*** INFORMATION PROVIDED ***

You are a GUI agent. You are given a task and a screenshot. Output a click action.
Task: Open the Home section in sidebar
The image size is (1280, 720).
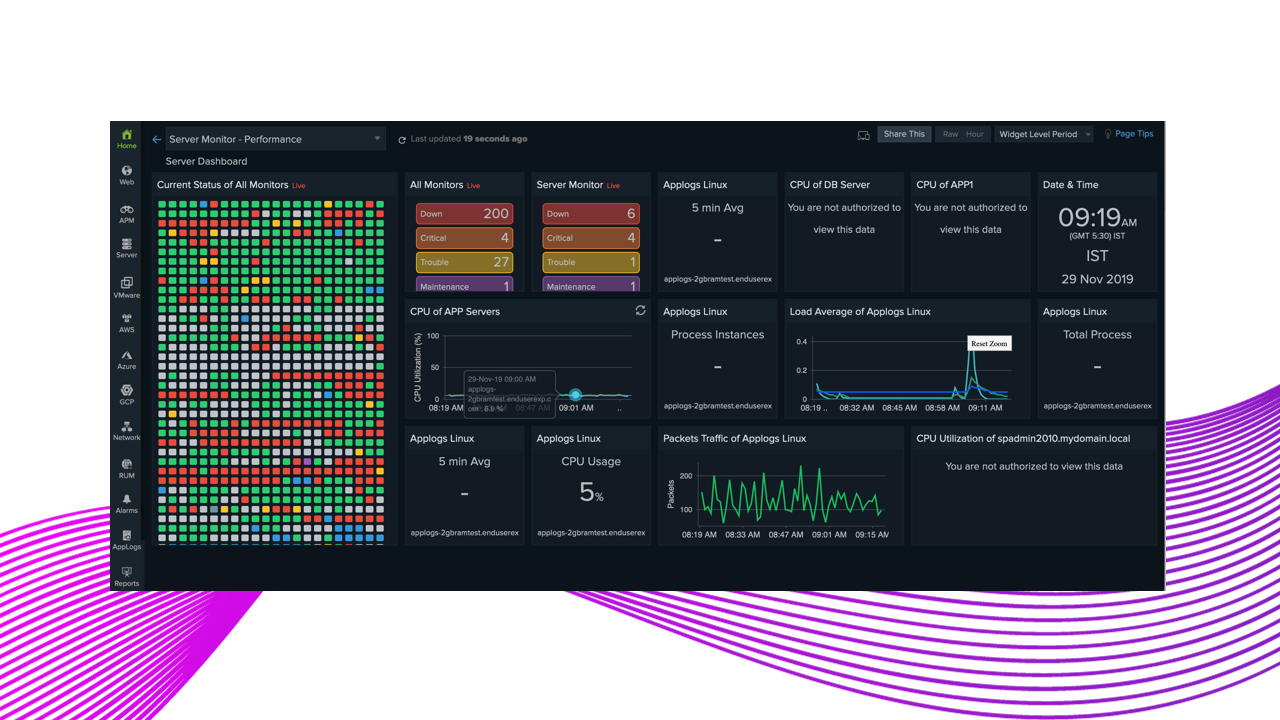point(126,138)
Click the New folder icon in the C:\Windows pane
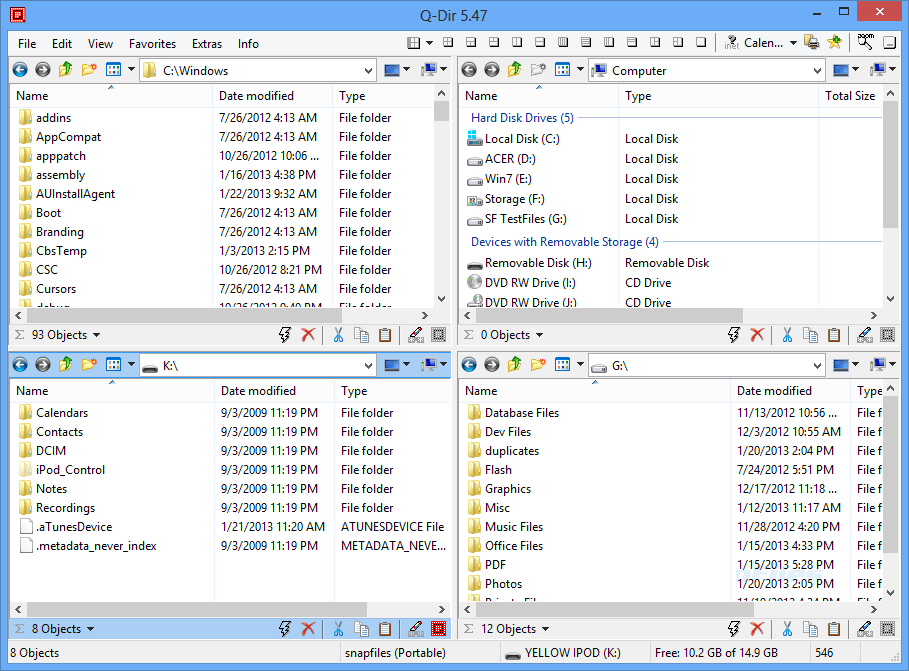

*** End of INFORMATION PROVIDED ***

PROBLEM TO SOLVE —
Please repeat all of the data exactly as it stands, leaving the pictures out.

WRITTEN SOLUTION —
You are a GUI agent. You are given a task and a screenshot. Output a click action.
Task: Open the Home section in sidebar
The image size is (1280, 720).
point(126,138)
Click the New folder icon in the C:\Windows pane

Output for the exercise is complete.